PERINTAH TUGAS ::
Tulis ulang semua baris data di bawah secara utuh, mulai dari baris pertama sampai dengan baris yang memuat "Action: coord(338,241)". Tambahkan 48 pada setiap angka koordinat jawaban.

DATA TERSIMPAN ::

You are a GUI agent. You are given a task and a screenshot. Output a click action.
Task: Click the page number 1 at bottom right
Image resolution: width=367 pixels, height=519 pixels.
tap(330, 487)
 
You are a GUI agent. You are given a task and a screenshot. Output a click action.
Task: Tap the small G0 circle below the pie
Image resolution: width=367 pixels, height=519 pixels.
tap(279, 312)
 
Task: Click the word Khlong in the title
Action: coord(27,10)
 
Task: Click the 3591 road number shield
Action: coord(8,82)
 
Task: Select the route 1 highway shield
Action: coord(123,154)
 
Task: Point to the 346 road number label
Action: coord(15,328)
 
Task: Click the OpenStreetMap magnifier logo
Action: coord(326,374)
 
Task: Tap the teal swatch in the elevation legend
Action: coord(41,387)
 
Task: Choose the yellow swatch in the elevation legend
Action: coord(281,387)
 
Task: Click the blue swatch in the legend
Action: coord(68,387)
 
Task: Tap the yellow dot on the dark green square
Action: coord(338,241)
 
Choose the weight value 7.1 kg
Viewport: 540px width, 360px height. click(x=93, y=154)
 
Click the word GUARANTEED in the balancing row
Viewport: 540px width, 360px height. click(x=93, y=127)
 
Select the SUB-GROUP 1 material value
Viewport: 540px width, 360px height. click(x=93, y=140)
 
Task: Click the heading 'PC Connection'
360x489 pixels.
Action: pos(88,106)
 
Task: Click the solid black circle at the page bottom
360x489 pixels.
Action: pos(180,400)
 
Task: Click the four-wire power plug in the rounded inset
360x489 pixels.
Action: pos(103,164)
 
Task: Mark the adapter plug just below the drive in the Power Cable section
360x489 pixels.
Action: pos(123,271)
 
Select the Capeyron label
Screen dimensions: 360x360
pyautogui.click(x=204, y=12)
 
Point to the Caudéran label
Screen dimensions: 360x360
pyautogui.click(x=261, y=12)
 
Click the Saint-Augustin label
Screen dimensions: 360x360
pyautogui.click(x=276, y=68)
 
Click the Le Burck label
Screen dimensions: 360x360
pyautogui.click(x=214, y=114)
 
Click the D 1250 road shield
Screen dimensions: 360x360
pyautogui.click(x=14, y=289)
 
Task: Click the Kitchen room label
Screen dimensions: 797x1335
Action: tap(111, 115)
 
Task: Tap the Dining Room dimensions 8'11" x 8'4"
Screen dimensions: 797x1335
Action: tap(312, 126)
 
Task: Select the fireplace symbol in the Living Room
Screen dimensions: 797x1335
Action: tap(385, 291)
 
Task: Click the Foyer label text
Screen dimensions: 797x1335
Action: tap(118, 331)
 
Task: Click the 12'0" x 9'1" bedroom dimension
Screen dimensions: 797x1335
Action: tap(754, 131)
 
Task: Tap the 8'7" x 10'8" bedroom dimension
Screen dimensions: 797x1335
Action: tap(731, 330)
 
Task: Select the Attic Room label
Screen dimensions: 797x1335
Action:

JAWABAN BERIKUT ::
You are a GUI agent. You are given a task and a screenshot. Output a click action.
Task: Click the page number 1 at bottom right
Image resolution: width=367 pixels, height=519 pixels.
tap(378, 535)
 
You are a GUI agent. You are given a task and a screenshot. Output a click action.
Task: Tap the small G0 circle below the pie
Image resolution: width=367 pixels, height=519 pixels.
tap(327, 360)
 
Task: Click the word Khlong in the title
Action: coord(75,58)
 
Task: Click the 3591 road number shield
Action: coord(56,130)
 
Task: Select the route 1 highway shield
Action: coord(171,202)
 
Task: Point to the 346 road number label
Action: coord(63,376)
 
Task: Click the OpenStreetMap magnifier logo
Action: coord(374,422)
 
Task: Tap the teal swatch in the elevation legend
Action: coord(89,435)
 
Task: Choose the yellow swatch in the elevation legend
Action: coord(329,435)
 
Task: Click the blue swatch in the legend
Action: coord(116,435)
 
Task: Tap the yellow dot on the dark green square
Action: coord(386,289)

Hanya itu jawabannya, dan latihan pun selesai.